Indrani Chatterjee is an Associate Professor of History at Rutgers University and has been teaching there since 2001. She completed her PhD. from the School of Oriental and African Studies (SOAS) in London, and is primarily interested in the fields of slavery, law and gender in South Asia, as well as in the intersection between the three. Recently, she has also worked on the intellectual and cultural histories of the notion of a ‘family’ in the region. One of her most noteworthy publications has been Gender, Slavery and Law in Colonial India (OUP, Delhi, 1999) and she has also edited Unfamiliar Relations: Family and History in South Asia (Permanent Black, 2004) as well as Slavery and South Asian History (Indiana University, Bloomington, 2006) . She has also published articles in The Indian Economic and Social History Review and in the tenth volume of Subaltern Studies.

Chatterjee will be delivering a lecture entitled A Small History of Forgetting: Erasing Unakoti from South Asian Art History. In it, she intends to explore the manner in which Unakoti, a popular pilgrimage site in the Indian state of Tripura, has been ignored in academic and scholarly research. Unakoti houses hundreds of rock carvings and murals, dating back to the 7th-9th centuries CE. The site is dominated by two massive rock cut carvings of the Hindu deities Ganesha and Shiva. The Shiva bust is almost 30 feet high, including an embroidered head dress which in itself is 10 feet high.
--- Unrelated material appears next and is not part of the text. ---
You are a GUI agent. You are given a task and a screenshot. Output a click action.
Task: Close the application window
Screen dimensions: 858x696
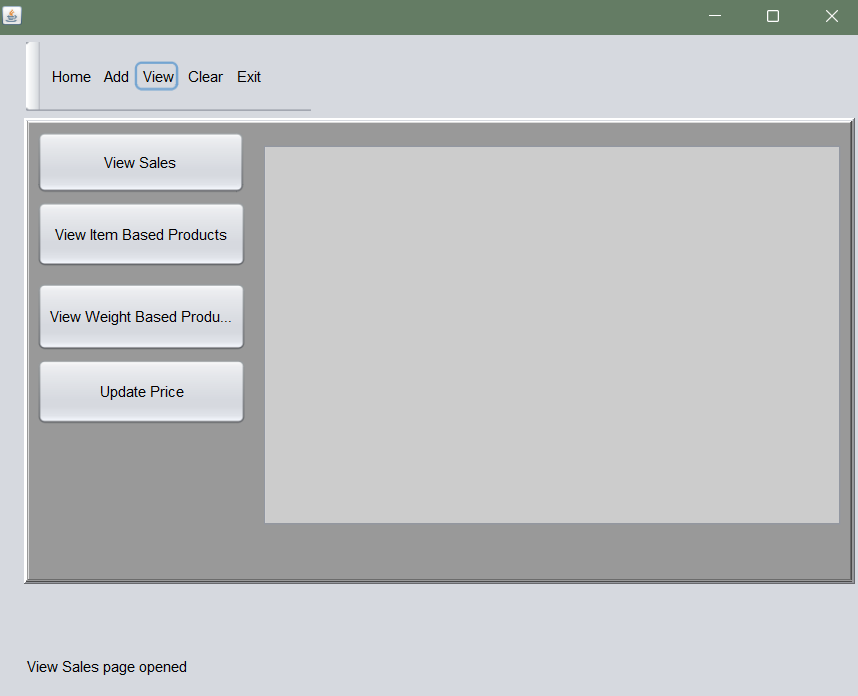point(831,16)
Although Unakoti has largely been ignored in academic circles, it remains sacred to Hindu’s across north-eastern India, and thousands flock to it during the ‘Ashokastami Mela’ held in April every year. Chatterjee seeks to explore reasons behind the disconnect between popular practice, artistic value and academic discourse, and points to discrepancies in the linear narratives of dominant discourses in art history in the Indian subcontinent. The talk will be held in Room 203 on October 20th, Luce Hall, 34 Hillhouse Avenue. The room is wheelchair accessible.